━━ Study material
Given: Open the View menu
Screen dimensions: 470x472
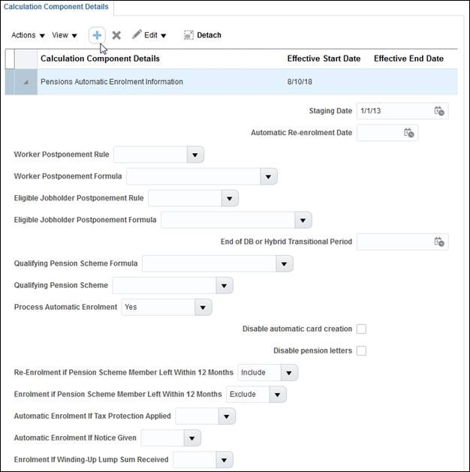Looking at the screenshot, I should tap(65, 35).
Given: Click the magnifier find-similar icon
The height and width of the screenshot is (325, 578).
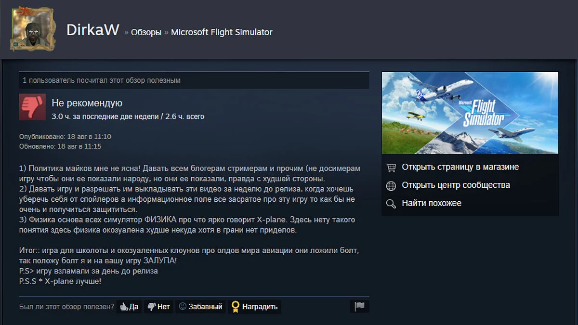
━━━━
Required action:
Transcribe the listing in full and omit the pictures.

Task solution:
Given: Open the View menu
Screen dimensions: 470x472
Looking at the screenshot, I should tap(65, 35).
Given: Click the magnifier find-similar icon
The height and width of the screenshot is (325, 578).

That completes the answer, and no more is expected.